→ **Task item**:
Continue the passage on mobile element variants and human disease, starting after its last sentence.

→ **Text block**:
= = = = =

In addition to common variants, rare variants and somatic mobilizations remain to be evaluated. It is estimated that ~70% of rare diseases are monogenic69. The contributions of MEVs to rare diseases have been evaluated in exome sequencing cohorts35,70, revealing that investigations of MEVs from exome sequencing can lead to an additional diagnosis for 1 in 3000 to 4000 patients. Considering that MEVs in introns are also involved in aberrant gene expression, the discovery of MEVs from WGS would increase the rate of cases caused by MEVs. Rare insertions can also pose a risk for polygenic diseases. De novo LINE-1 insertions are more often found in genes related to autism spectrum disorder than expected71. In addition to heritable mutations, mobilization can occur in somatic cells. LINE-1 transposition can occur in neural progenitor cells72 and is widespread in the colorectal epithelium73. Aberrant LINE-1 integrations can induce chromosomal rearrangements leading to cancer, and approximately half of all cancers have somatic integrations of mobile elements53. Somatic mobilization may be widely involved in aging and disease onset.

In the future, statistical genetics will reveal more associations between MEVs and traits. Similar to the trend of SNVs, it will be important to validate causality by high-throughput assays. Massively parallel reporter assays are a method for evaluating the cis-regulatory effect of variants using a reporter plasmid74,75,76. Currently, they are used for the evaluation of SNVs and small indels. The use of SVs is challenging due to the limited length of the target sequences that can be inserted into the reporter plasmid. Alu is relatively short, with most being ~300 bp. Therefore, it may not be unrealistic to evaluate the influence of Alu insertions with such a reporter system. However, such a system would be difficult for longer sequences, such as SVA and LINE-1. Another approach is CRISPR-guided genome editing. Middle- to high-throughput CRISPR screens are increasingly applied to evaluate the effects of SNVs77,78,79. Although genome editing was not initially a high-throughput technology, pooled CRISPR perturbation and single-cell analyses have paved the way for more scalable experimental designs80,81. Technological advances, such as more efficient large sequence deletions, are necessary to experimentally evaluate the effects of MEVs and SVs.

= = = = =

→ **Data excerpt**:
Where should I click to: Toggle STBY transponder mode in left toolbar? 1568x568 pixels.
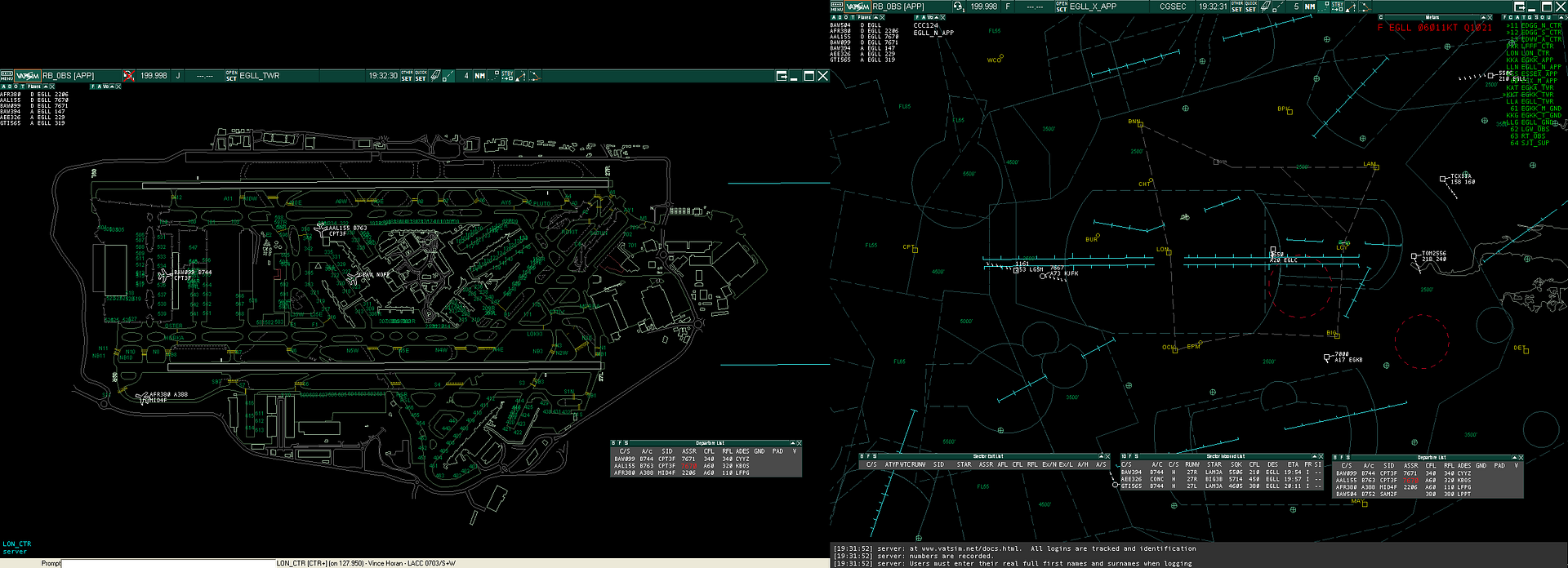click(507, 76)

= = = = =

→ **Task answer**:
In addition to loss-of-function mutations and cis-regulatory effects, proteins encoded by mobile elements may have an impact on disease, particularly cancer82. Although SVA and Alu are noncoding sequences, LINE-1 encodes two proteins, ORF1p and ORF2p. ORF2p exhibits endonuclease activity83 and can be a source of DNA damage84. Since ORF2p is also encoded in fixed copies, which are far more abundant than polymorphic copies in the human genome, it is still unclear whether the unfixed LINE-1 copies are involved in this mode of action; further research is needed.

Precision medicine is one goal of genetics. MEVs that cause monogenic diseases can be a target of clinical treatment. MEVs in introns occasionally cause aberrant splicing, and such mis-splicing can be restored to normal levels by splicing-switching drugs. For example, antisense oligonucleotides targeting cryptic splicing donor and acceptor sites found in ataxia-telangiectasia patients can restore normal splicing in cell experiments85,86, paving the way for the development of genetic therapies targeting MEVs that cause rare diseases. In the future, the identification of MEVs causing monogenic diseases, the development of treatment options for MEVs, and the identification of MEVs amenable to genetic therapy could be the keys to genome medicine for MEVs.